Winter fishing on Little Trout Lake, about ten miles from my homestead, is not a very sportsmanlike occupation. You simply stick up a tent on the ice, cut a hole and shove in a net. The fish come readily to this ventilator, are caught in the net, dragged out of the water by hand and thrown onto the ice, where they soon freeze solid. This is far from a pleasant operation, as anyone who has tried it will acknowledge.

Between fur and fish I realized a nice little sum for my winter’s work, and was able, when I went to town in the spring, to lay in supplies sufficient to last me all summer and greatly to increase my stock of cattle and implements. I not only cropped the ten acres I had previously broken, but broke and disked ten acres more that summer, besides putting up a new log stable large enough to accommodate two teams of horses and ten head of cattle. It was while engaged on this building that I met with the accident that, but for the intelligence of Jim, must have cost me my life.

A log building, as everybody who has attempted it knows, is not an easy undertaking for one man alone. The cutting, hauling and hewing of the logs is no very difficult matter, of course, but when you come to hoist them one upon another, you will wish you had someone to handle the other end.

I tried to get help but was disappointed, and not to be beaten, determined to try it alone. One afternoon I had gotten pretty near to the last log and was congratulating myself that the worst of the job was over, when, without any warning, the rope I was using as a pulley suddenly snapped and the log I was working on fell, crushing my left leg beneath it, and pinning me helplessly to the ground. For some minutes I was so stunned by the shock that I did not realize what had happened. A thousand fantastic thoughts flashed through my mind and I opened my eyes to find my faithful dog licking my face and uttering gasping, whining noises by way of expressing sympathy. I felt no pain but was powerless to move; the heavy log held my leg as if in a vise, though my right leg was free, as were also both arms. Yet, I was held in such a position that all the strength I could muster failed to move the log half an inch. Whether or not my leg was broken I could not tell until the log was removed. How that was to be done I did not know.

My first impulse was to “holler.”

Then came to me with a new meaning the Scriptural injunction that “It is not good for man to be alone.” I realized that I was very much alone and the chances of anyone coming to my assistance was as one in a thousand. I had not seen a human being for many days, my homestead being miles off the trail that led to the lumber-camps, and as I said before, I had no near neighbors. I shuddered as the thought gripped me that I might lie there until I starved to death, a prey to the prowling wolves against whom I was powerless to put up any kind of a fight for my life.
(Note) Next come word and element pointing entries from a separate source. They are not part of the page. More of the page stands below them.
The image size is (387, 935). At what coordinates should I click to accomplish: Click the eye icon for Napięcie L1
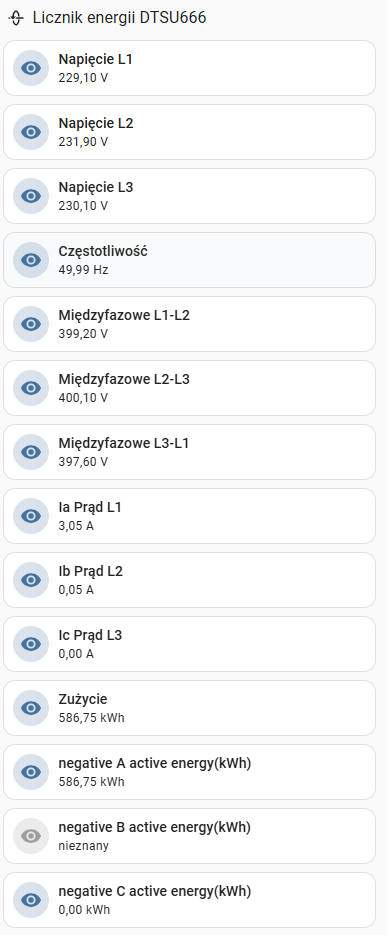31,68
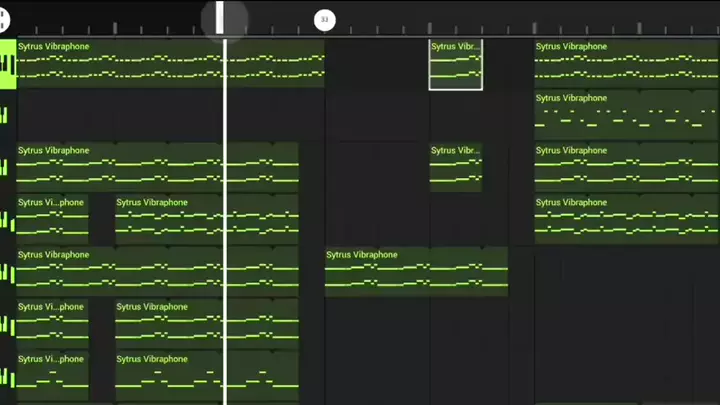The image size is (720, 405).
Task: Select the short truncated clip in fourth track
Action: coord(52,220)
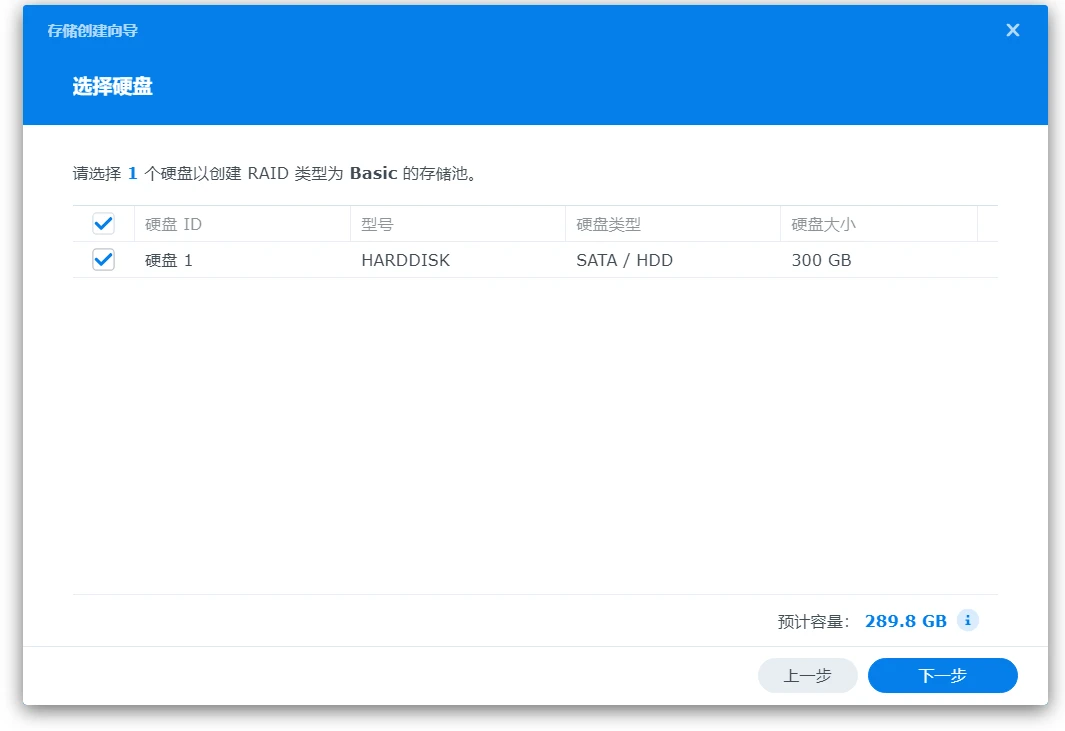Click the 存储创建向导 window title
The height and width of the screenshot is (731, 1065).
coord(92,31)
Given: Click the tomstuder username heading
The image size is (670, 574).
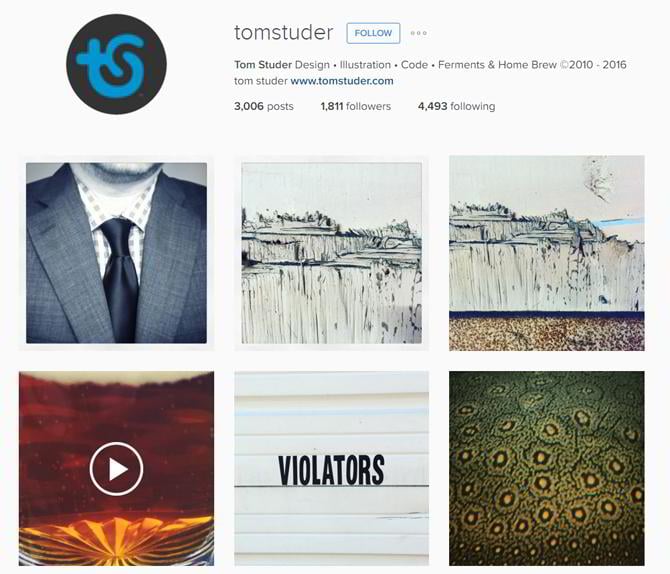Looking at the screenshot, I should pyautogui.click(x=283, y=33).
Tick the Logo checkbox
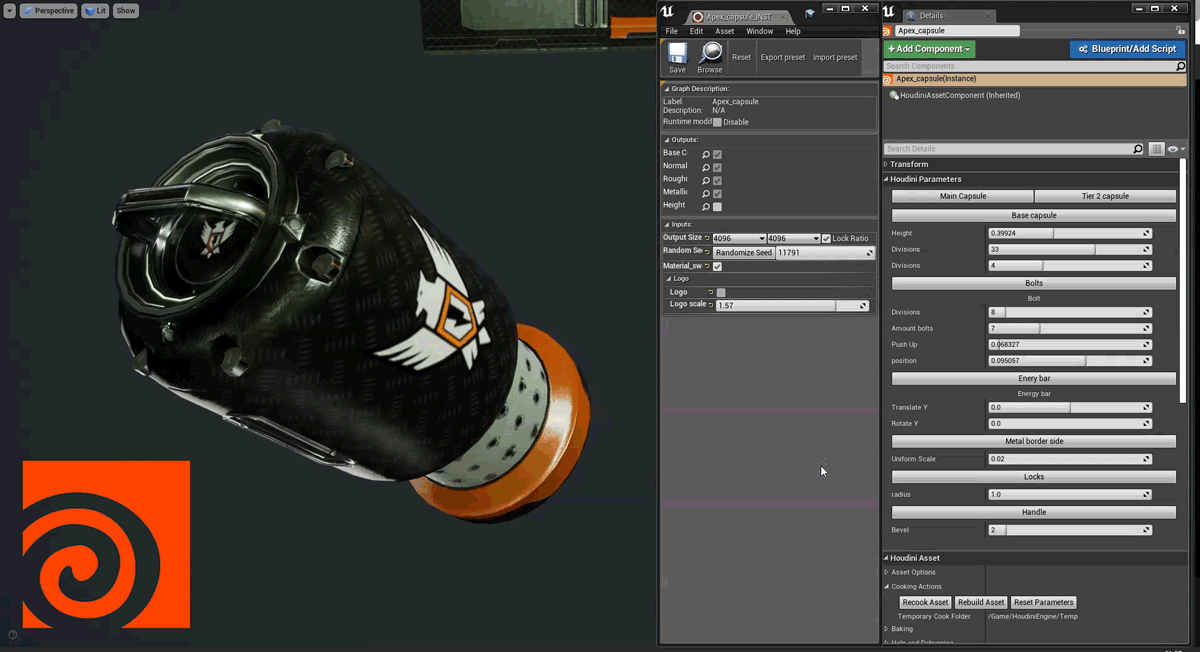The width and height of the screenshot is (1200, 652). click(721, 293)
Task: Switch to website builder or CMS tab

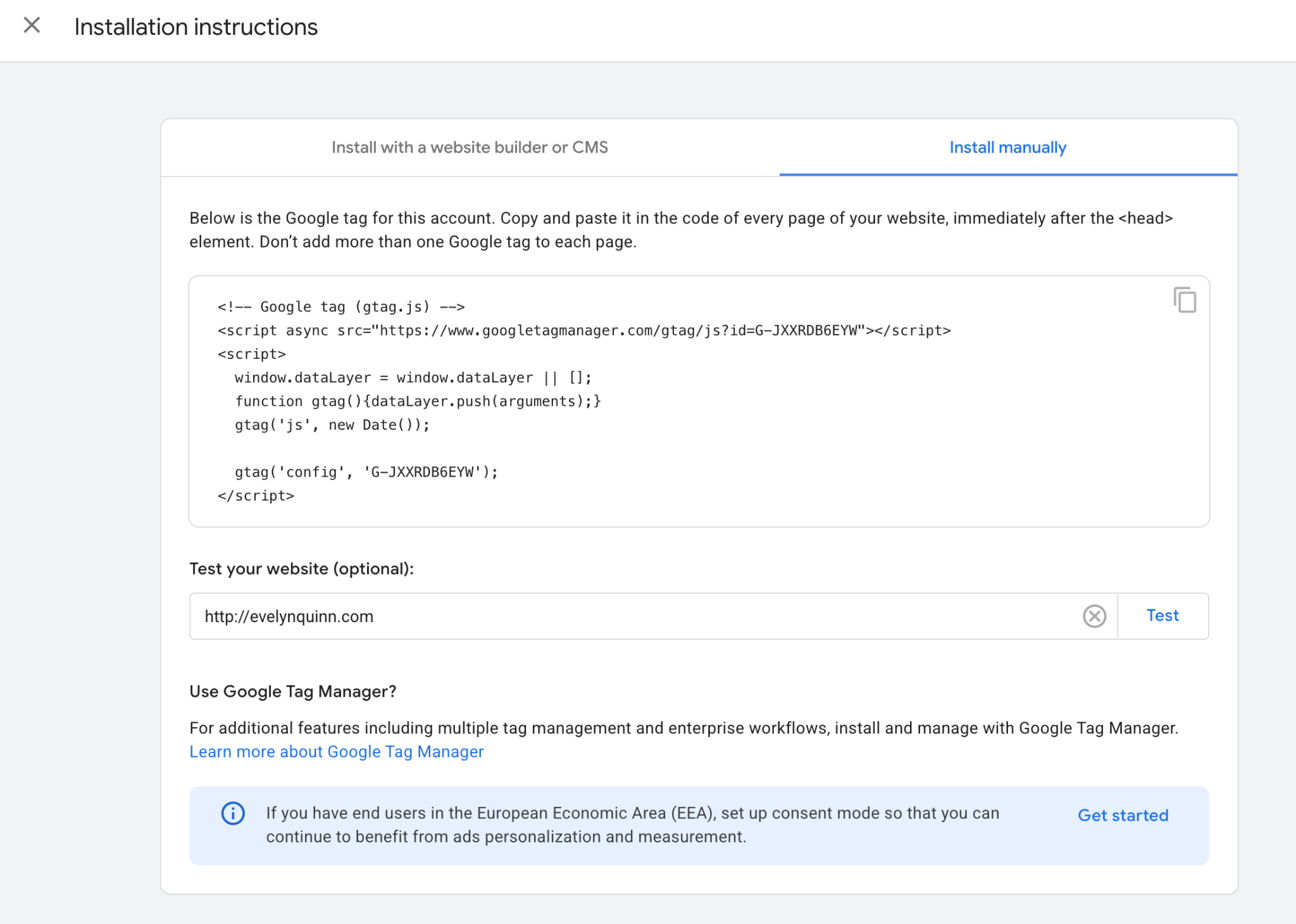Action: 470,147
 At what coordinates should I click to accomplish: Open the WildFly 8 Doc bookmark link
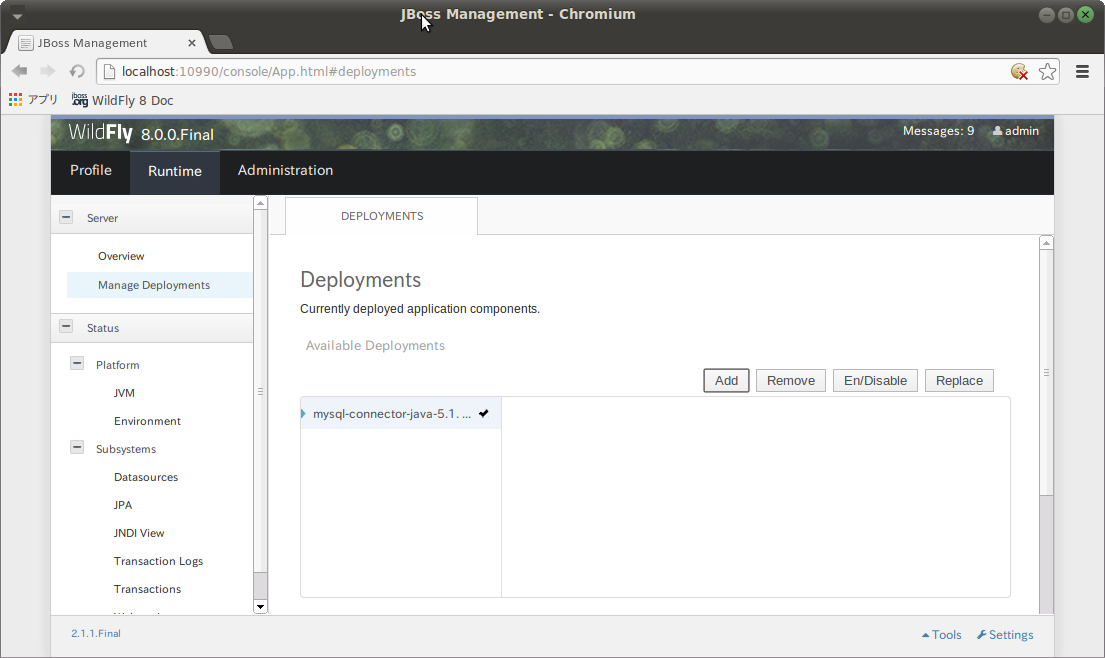124,100
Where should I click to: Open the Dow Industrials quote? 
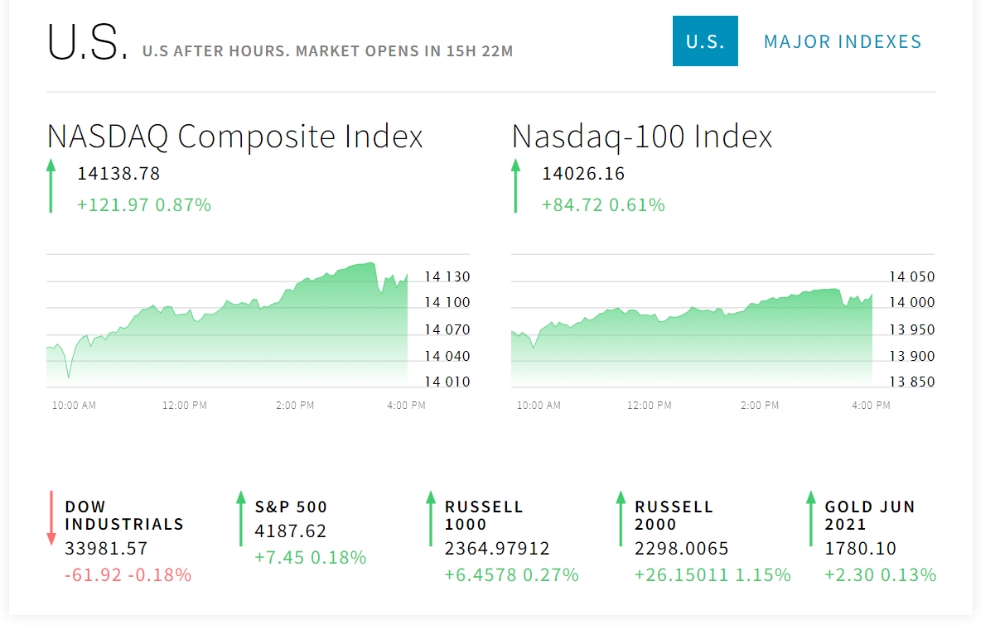click(124, 515)
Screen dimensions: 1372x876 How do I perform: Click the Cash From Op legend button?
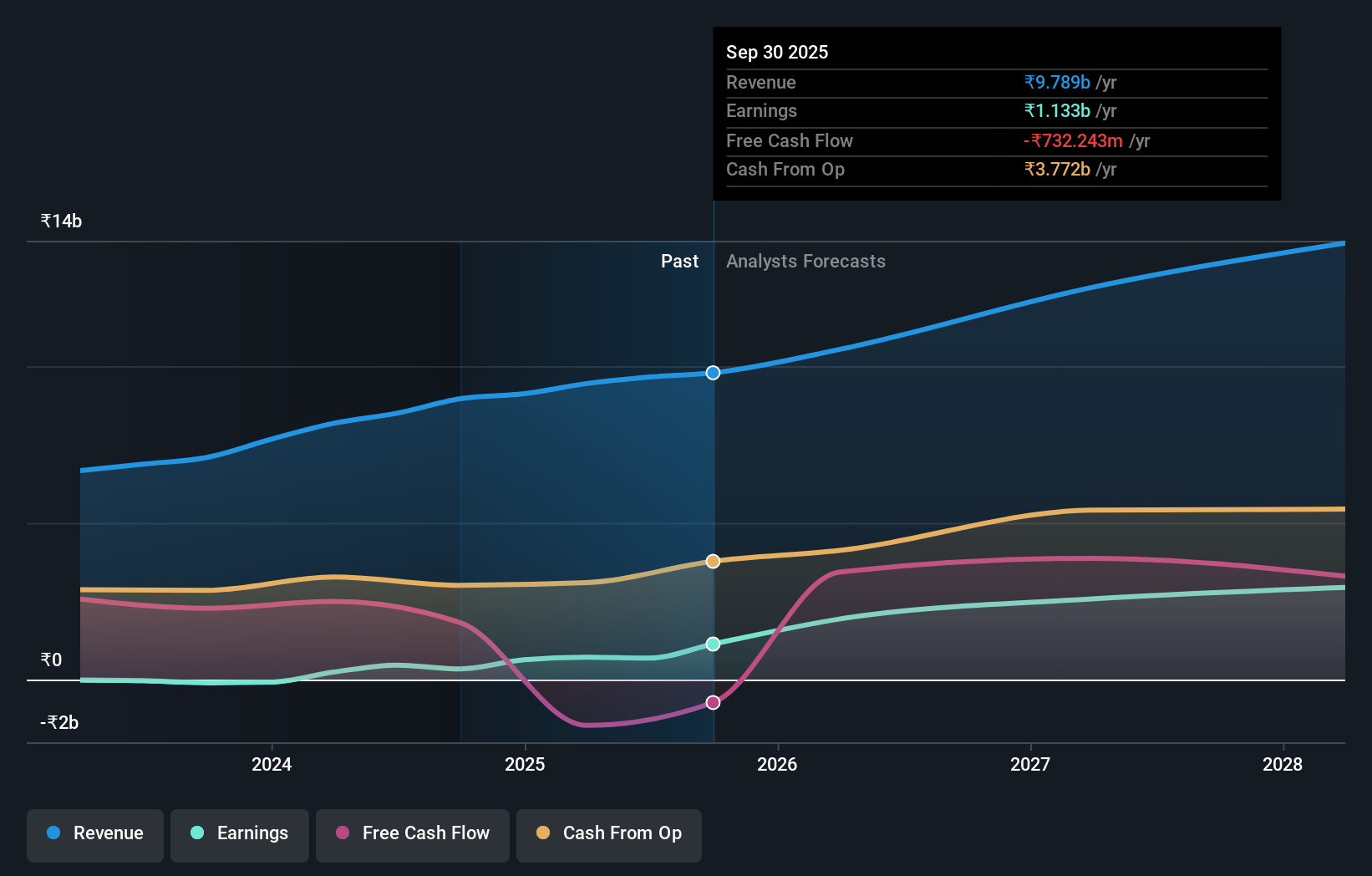(608, 835)
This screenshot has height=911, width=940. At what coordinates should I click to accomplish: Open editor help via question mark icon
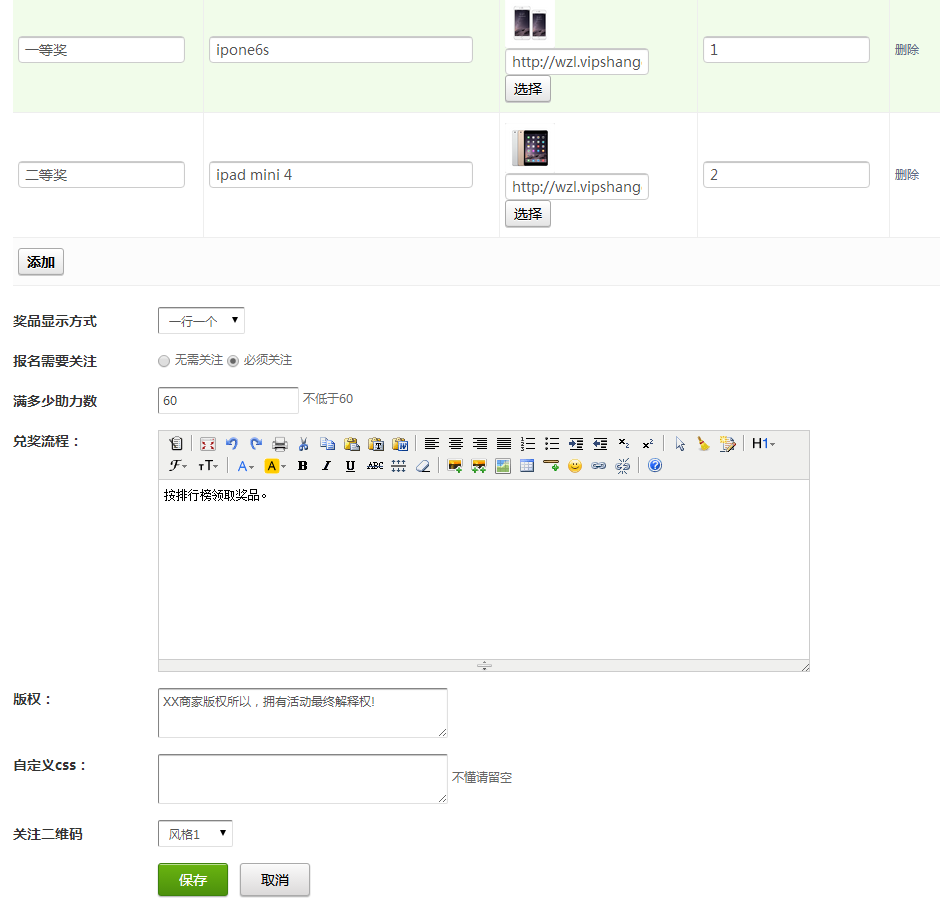point(655,466)
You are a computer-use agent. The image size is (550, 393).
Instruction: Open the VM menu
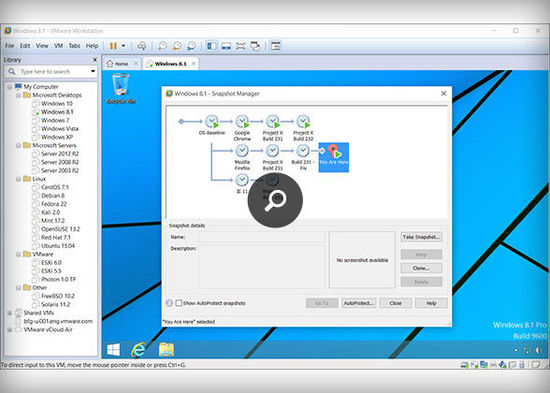(x=59, y=46)
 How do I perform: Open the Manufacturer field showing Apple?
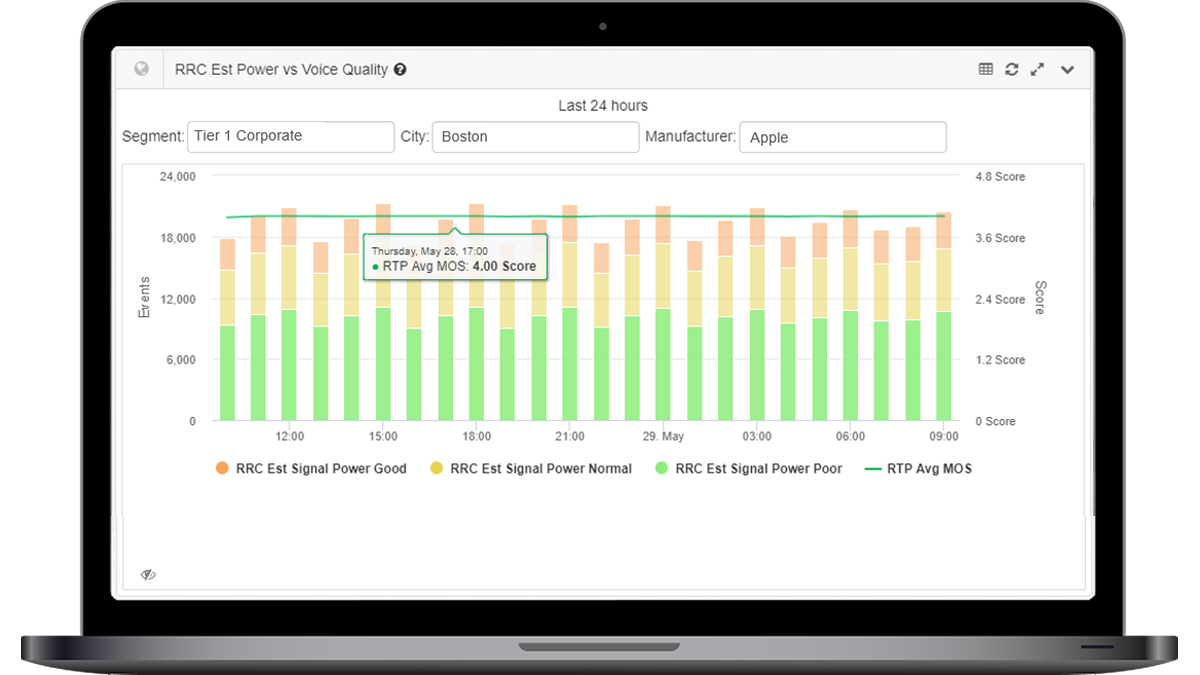[842, 137]
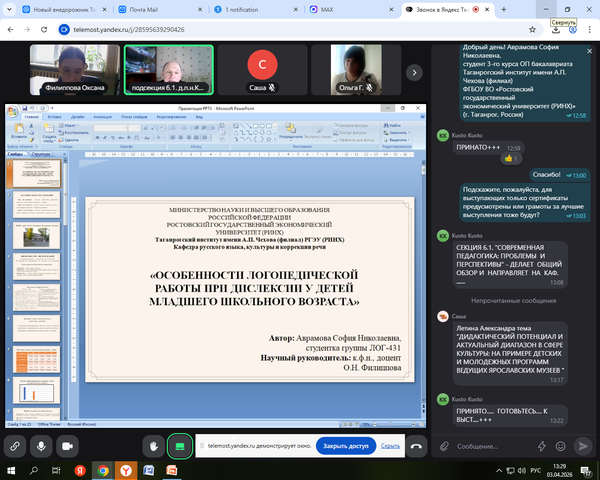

As this dreadful thought struck me, I glanced helplessly around. My ax lay some little distance away. If I could only reach it! But I might as well have tried to reach the moon. Suddenly I thought of the dog. Poor Jim was sitting on his stumpy tail looking into my face and whining miserably as if in sympathy with my suffering. I had taught him to fetch and carry, to bring the ducks I had shot out of the water, and at this he was as expert as any retriever. If I could only get him to bring the ax within reach! I patted his head, and he leaped upon me eagerly, uttering little barks of joy. I pointed toward the ax and told him to fetch it. He ran off at once in the direction indicated.

“Good boy,” I called. “The ax—fetch it, Jim!”